Знаменитый писатель Михаил Афанасьевич Булгаков записал в дневнике:
«8 января. Сегодня в газетах: бюллетень о состоянии здоровья Л.Д. Троцкого.
Начинается словами: «Л.Д. Троцкий 5-го ноября прошлого года болел инфуэнцией…», кончается: «отпуск с полным освобождением от всяких обязанностей, на срок не менее 2-х месяцев». Комментарии к этому историческому бюллетеню излишни.
Итак, 8 января 1924 г. Троцкого выставили. Что будет с Россией, знает один Бог…»
Булгакову все было ясно: Троцкий отстранен от власти. Один Троцкий ничего не понимал и верил в себя. Лев Давидович не стал спорить с медициной и отправился на юг, в солнечную Абхазию. Пока он ехал на юг, скончался Владимир Ильич Ленин.
«Шифрованная телеграмма о смерти Ленина застала нас с женой на вокзале в Тифлисе, – вспоминал потом Троцкий. – Я сейчас же послал в Кремль по прямому проводу шифрованную записку: «Считаю нужным вернуться в Москву. Когда похороны?» Ответ прибыл из Москвы примерно через час: «Похороны состоятся в субботу, не успеете прибыть вовремя. Политбюро считает, что Вам, по состоянию здоровья, необходимо ехать в Сухум. Сталин». Требовать отложения похорон ради меня одного я считал невозможным. Только в Сухуме, лежа под одеялами на веранде санатория, я узнал, что похороны были перенесены на воскресенье».
Троцкий был уверен, что Сталин сознательно его обманул: не хотел, чтобы Лев Давидович присутствовал на похоронах. Троцкий с его склонностью к внешним эффектам и ораторским даром у гроба Ленина казался бы очевидным наследником. А в его отсутствие в верности ленинским идеям клялся Сталин.
Но разве Троцкий не должен был сам сообразить, что ему нужно немедленно возвращаться? И не только для того, чтобы участвовать в дележе власти. Смерть Ленина была серьезным потрясением для страны. В такую минуту председатель Реввоенсовета и член политбюро Троцкий не мог не быть в Москве. Если бы он не успевал доехать на поезде, его бы доставили в столицу на аэроплане. Вместо этого он преспокойно отправляется в санаторий.

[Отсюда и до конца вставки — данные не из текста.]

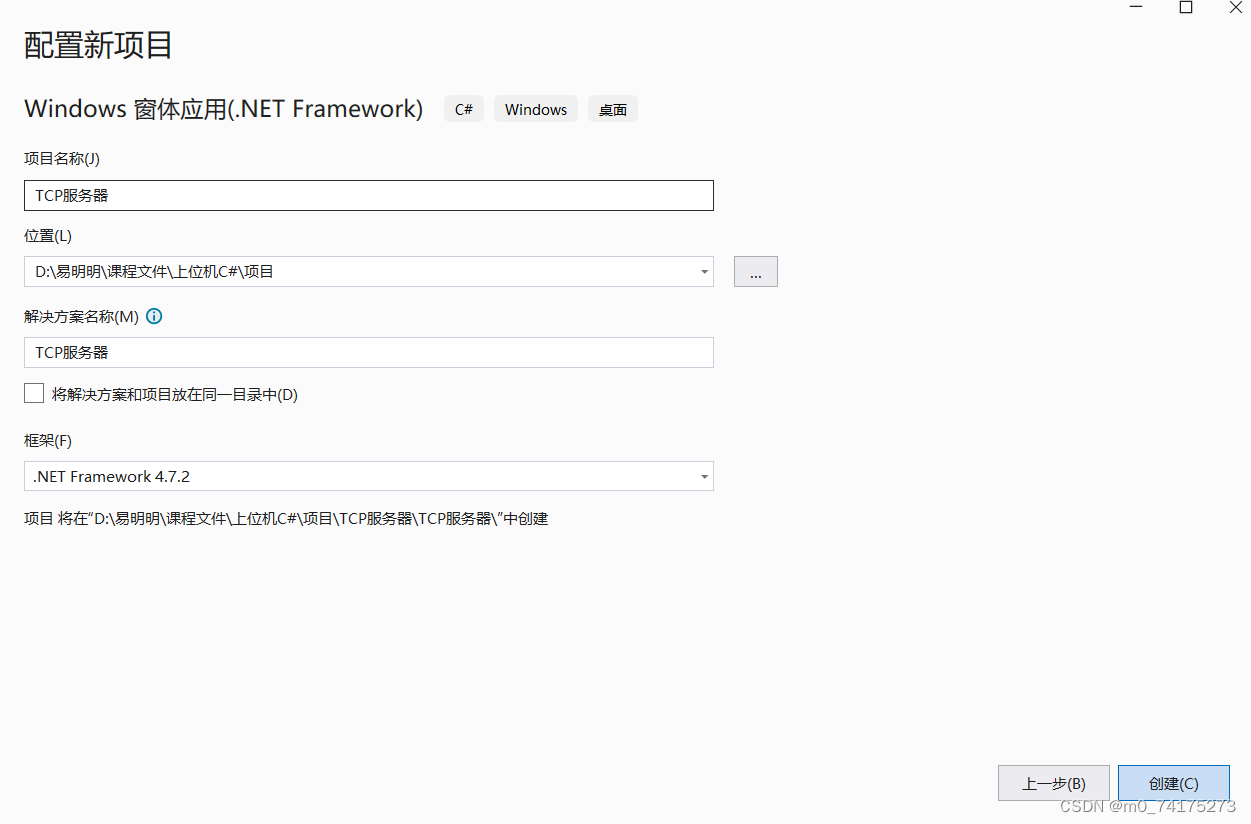Maximize the configure project window
This screenshot has height=824, width=1251.
coord(1185,7)
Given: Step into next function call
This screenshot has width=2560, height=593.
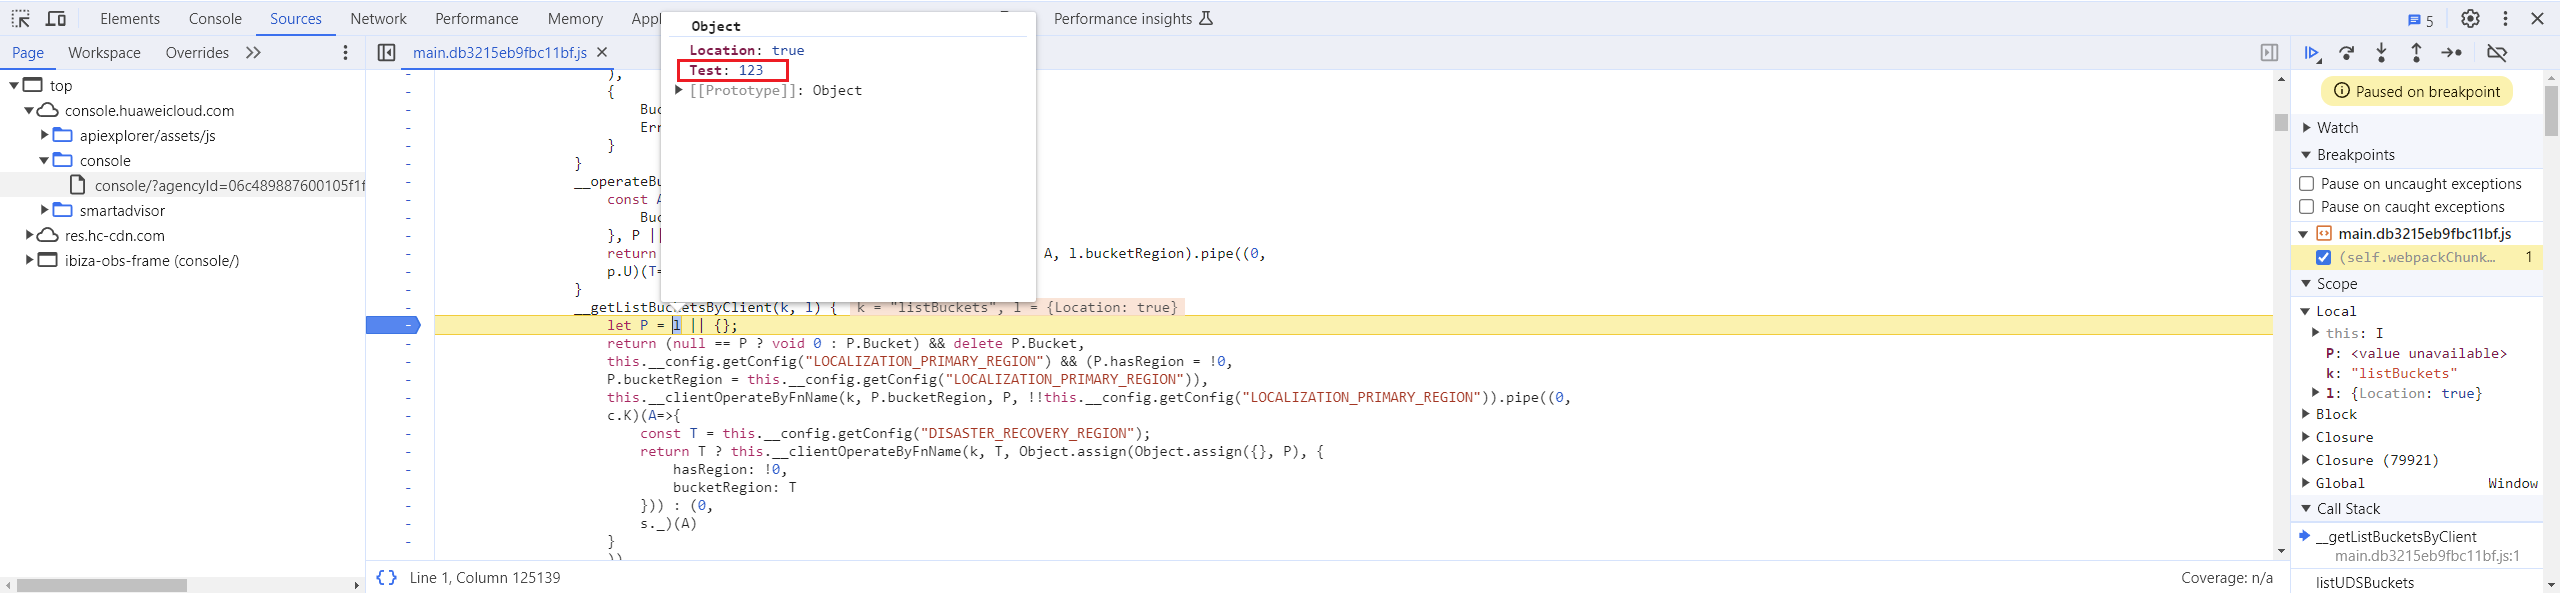Looking at the screenshot, I should 2381,53.
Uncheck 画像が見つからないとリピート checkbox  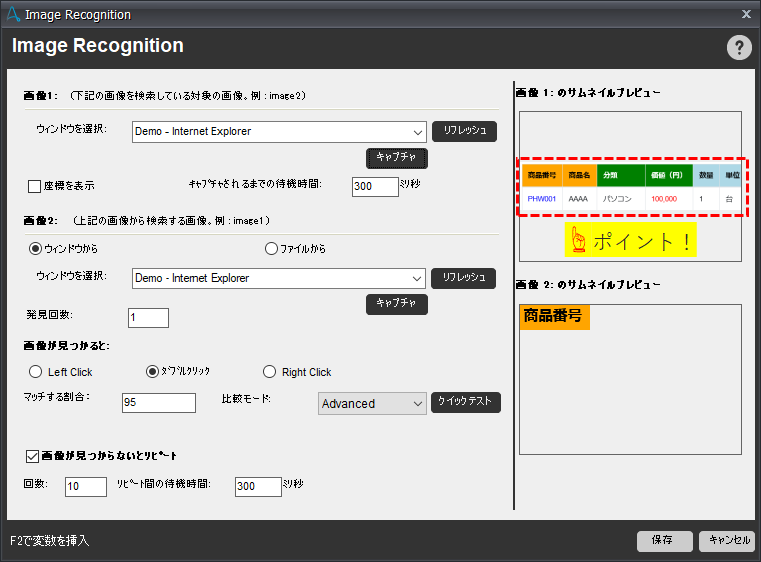tap(33, 456)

В Сухуме Лев Давидович лежал целями днями на балконе лицом к солнцу, смотрел на море и пальмы и вспоминал свои встречи с Лениным, думая о том, какую книгу о революции ему следует написать. А в Москве тем временем формировалось новое руководство, которое твердо решило прежде всего избавиться от опасного соперника – Льва Троцкого.
«Меня не раз спрашивали, спрашивают иногда и сейчас: как вы могли потерять власть?» – так начинает Троцкий одну из глав своих воспоминаний. И раздраженно отвечает: «Чаще всего за этим вопросом скрывается довольно наивное представление об упущении из рук какого-то материального предмета: точно потерять власть это то же, что потерять часы или записную книжку».
Троцкому неприятно было обсуждать эту тему, но он конечно же утратил власть, которой обладал. Он потерял все – положение, репутацию, сторонников, детей, убитых по приказу Сталина, и, наконец, саму жизнь. И причиной тому была, разумеется, не простуда, свалившая с ног председателя Реввоенсовета осенью 1923 года…
В те годы имена Ленина и Троцкого звучали вместе. И враги и друзья называли их вождями революции.
Выдающийся русский философ Николай Бердяев писал: «Бесспорно, Лев Троцкий стоит во всех отношениях многими головами выше других большевиков, если не считать Ленина. Ленин, конечно, крупнее и сильнее, он глава революции, но Троцкий более талантлив и блестящ…»
Троцкий был необыкновенно яркой фигурой. Но ему не хватало того, что в избытке было у Ленина, а потом и у Сталина, – жажды власти. Он не был фанатиком власти. Он наивно полагал, что ему достаточно и того, что у него уже есть. Он не понимал, что борьбу за власть ведут до последнего смертного часа, а не только в годы революции и войны.
* * *
Личные отношения Ленина и Троцкого складывались непросто. Троцкий был очень близок к Ленину в первые годы их участия в социал-демократическом движении, когда Льва Давидовича именовали «ленинской дубинкой». Потом Троцкий примкнул к меньшевикам, и их пути разошлись – до 1917 года.
В эмиграции они жестоко ссорились, в том числе из-за денег, которые были добыты путем «экспроприаций» (большей частью в результате ограбления банков) и которые социал-демократы не могли поделить. При этом они выражались весьма недипломатично. В те годы это было привычным стилем в среде социал-демократов. Ленин в своих статьях и письмах ругался, как ломовой извозчик. Троцкий не оставался в долгу.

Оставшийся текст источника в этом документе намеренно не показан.